Plutonium is a highly dangerous element that when a person made slight mistake on handling it, it can take his or her life without mercy. Inhaling it alone can damage lungs and other internal organs. According to some scientific studies, inhalation of plutonium can cause decreased on life span, disease of the respiratory tract and cancer.

Here are the following famous incidents of plutonium exposure:

Hiroshima and Nagasaki

Back in World War 2, plutonium were discovered as a powerful element in the construction of nuclear bombs. The first devastating weapon in the history made out of plutonium was the atomic bomb. And, it was first dropped in Hiroshima and Nagasaki, Japan. Many people got killed that even the remaining survivors had later died due to radiation.

Louis Slotin

One of the most popular physicist and chemist who worked in the testing process of the plutonium cores was Louis Slotin. He was actually a part of the Manhattan Project who created the first atomic bombs.

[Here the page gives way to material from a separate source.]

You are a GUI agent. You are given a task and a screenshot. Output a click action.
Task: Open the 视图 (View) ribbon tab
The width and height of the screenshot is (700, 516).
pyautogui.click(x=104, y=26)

The unfortunate incident had happened on May 21, 1946. Slotin was working along with his seven other colleagues where they were performing the first steps of a fission reaction. The procedure was placing two half-spheres of beryllium around a plutonium core.

Slotin's mistake was that, he used a screwdriver in trying to maintain the separation between the two half-spheres. This was clearly a violation of their experimental protocol. Thus, the unexpected incident happened where the screwdriver got slipped which caused the upper beryllium sphere to fall. This had caused a critical reaction that emitted a powerful burst of radiation. He then died 9 days later from the incident.

Harry K. Daghlian, Jr.

Another incident which again involved the Manhattan Project was an Armenian-American physicists, Harry K. Daghlian Jr. His was actually attempting to build a neutron reflector out from a plutonium core and tungsten carbide bricks.

One crucial safety regulations that Daghlian violated was that, he was working late at night all alone by himself in the laboratory. His experiment actually involved stacking a series of tungsten carbide bricks around the plutonium core. However, he accidentally dropped the final brick into the assembly which caused a super critical reaction. The only possible way to stop the reaction was that, he partially disassembled the tungsten carbide. But due to the time that took him, he received a lethal dose of neutron radiation. He died 25 days later from the incident.

Cecil Kelley

Cecil Kelley was a chemical operator of a large mixing tank in the Los Alamos plutonium processing facility. But on December 30, 1958, unexpected incident happened while Kelley was on duty. The solution in the tank somewhat increased to a critical level. So when Kelley switched the stirrer ON, the liquid inside the tank formed a vortex and at the same time, the plutonium layer released a powerful bursts of neutrons and gamma radiation.

At the time of incident, Kelley was standing on a foot ladder checking into the tank through the viewing window but as a result of the emitted radiation, she fell and knocked down on the floor.

Kelly was rushed to the hospital suffering from an agonizing pain that she was burning up. She was also semiconscious, retching, vomiting and hyperventilating. And unlike the other incidents mentioned above, Kelly didn't survive long enough because she died 35 hours later after the incident.


Therefore, these famous incidents of plutonium exposure should already be good enough to warn people from attempting to recover the black coffin treasures. If in case that they do contain plutonium, attempting to open them can take their lives including those other innocent people that can be reached by the radiation.